Thermodynamic elucidation and prediction of chemical synergism in complex chemical processes

Summary of the activity and results obtained in 2024

The goal of this project is to investigate synergism in complex chemical processes through a rigorous thermodynamic approach, with applications in chemistry, biochemistry, and the pharmaceutical, medical, and chemical industries. The research focuses on elucidating synergistic interactions, identifying conditions that favor or inhibit this phenomenon, and promoting synergistic mixtures as sustainable alternatives to costly individual reactants. By deepening the understanding of synergism and antagonism phenomena, the project aims to develop efficient chemical processes with a reduced environmental impact.

A comprehensive methodology has been developed, based on standard thermodynamic data, mass balance equations, and experimental observations, to evaluate the conditions under which synergism and antagonism manifest during extraction processes. Theoretical and experimental studies targeted well-documented systems, such as Zn²⁺-thenoyltrifluoroacetone-TBP, providing detailed insights into the distribution of chemical species between the aqueous and organic (benzene) phases as a function of pH, temperature, and chemical composition. The analysis of these systems allowed for the definition of a synergism index (SI) to quantify the phenomenon and identify the conditions triggering the transition from synergism to antagonism.

Advanced thermodynamic calculations and theoretical simulations provided an in-depth understanding of the behavior of selected systems, validating the proposed methodology through the correlation of results with experimental data from the literature. The findings offer a robust foundation for predicting synergism and antagonism phenomena under various experimental conditions, such as the chemical composition and pH of heterogeneous liquid-liquid systems.

The applicability of the results spans multiple fields:

1. Optimization of industrial processes – The use of synergistic mixtures can significantly reduce production costs and increase the efficiency of chemical processes.
2. Development of new reagents and products – Chemical synergism offers a viable alternative to expensive reactants, fostering innovation in the pharmaceutical and chemical industries.
3. Sustainability – Reducing resource consumption and environmental impact through the use of synergistic mixtures instead of less efficient conventional processes.

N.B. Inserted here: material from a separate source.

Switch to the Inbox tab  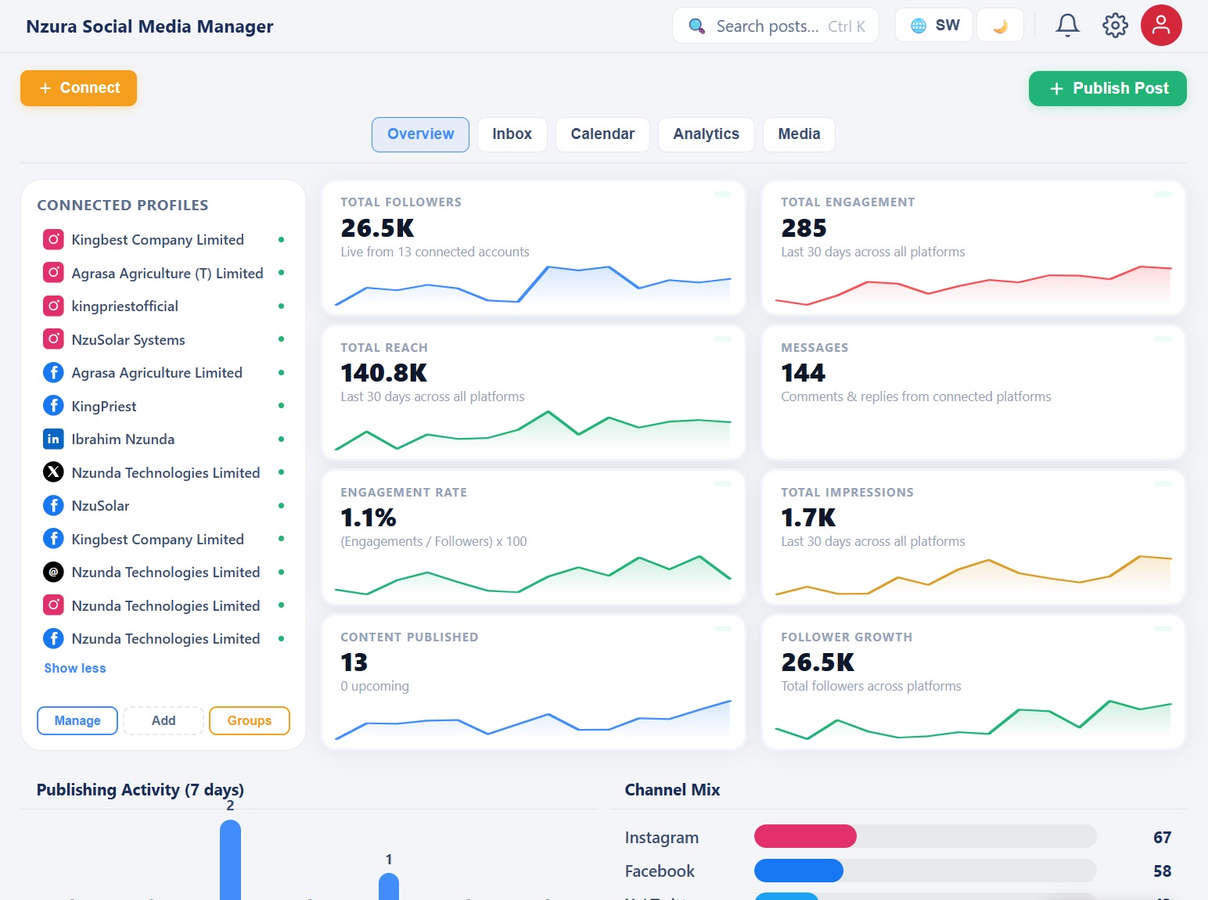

The project also included dissemination of the results at three international conferences: MARBLUE 2024 (Constanța, Romania), IasiCHEM 2024 (Iași, Romania), and SIMI 2024 (Constanța, Romania) and one national conference with international participation (Tiraspol 2024). Participation in these events facilitated the exchange of ideas and collaborations with experts in the field, advancing research in chemical synergism.

By applying this methodology, the project findings provide an innovative framework for the design and implementation of sustainable chemical processes with significant implications in analytical chemistry, pharmaceuticals, biochemistry, and synthetic organic chemistry. These contributions support the development of a sustainable model for resource utilization and environmental impact reduction, addressing current challenges in chemical and industrial research.

Summary of the activity and results obtained in 2025

The aim of the project was to investigate chemical synergism in complex chemical processes through a rigorous thermodynamic approach, with applications in chemistry, biochemistry, environmental science, and the pharmaceutical and medical fields. The research focused on elucidating the mechanisms of synergistic and antagonistic interactions, identifying the conditions that promote or inhibit these effects, and promoting synergistic mixtures as sustainable alternatives to costly individual reagents. By developing predictive models, the project sought to optimize chemical processes while reducing environmental impact.

The central element of the methodology was the introduction of the synergistic coefficient (SC), a quantitative thermodynamic parameter that enables the clear identification, comparison, and direct quantification of synergistic and antagonistic effects. The coefficient describes changes in system stability upon the addition of an auxiliary ligand in the presence of a primary ligand and provides a numerical evaluation of how pH, chemical composition, concentrations, and complex stability influence solubility and phase equilibria. The definition of SC represents an original conceptual contribution, as synergism had previously been described mainly in qualitative or indirect terms.

The methodology was successfully validated in three major application areas. In liquid–liquid metal extraction, thermodynamic modeling enabled prediction of the pH and composition domains where synergism or antagonism occurs and supported rational optimization of extractant combinations, demonstrated on model systems such as Zn²⁺–chelating ligand–TBP. In iron-containing mineral systems, it was shown that siderophores combined with auxiliary ligands (oxalate, phenanthrolines, and sulfonated derivatives) induce strong synergistic dissolution of minerals such as goethite, hematite, and ferrihydrite, with important implications for metal mobility, soil fertility, and environmental remediation. In the pharmaceutical field, studies of “drug–cyclodextrin–auxiliary ligand” systems demonstrated that ternary complex formation significantly enhances the solubility of poorly soluble drugs, enabling rational formulation design and reducing experimental development costs.

Overall, the project outcomes provided a unified, predictive, and transferable theoretical framework with interdisciplinary applicability, contributing to the development of more efficient, sustainable, and competitive chemical technologies.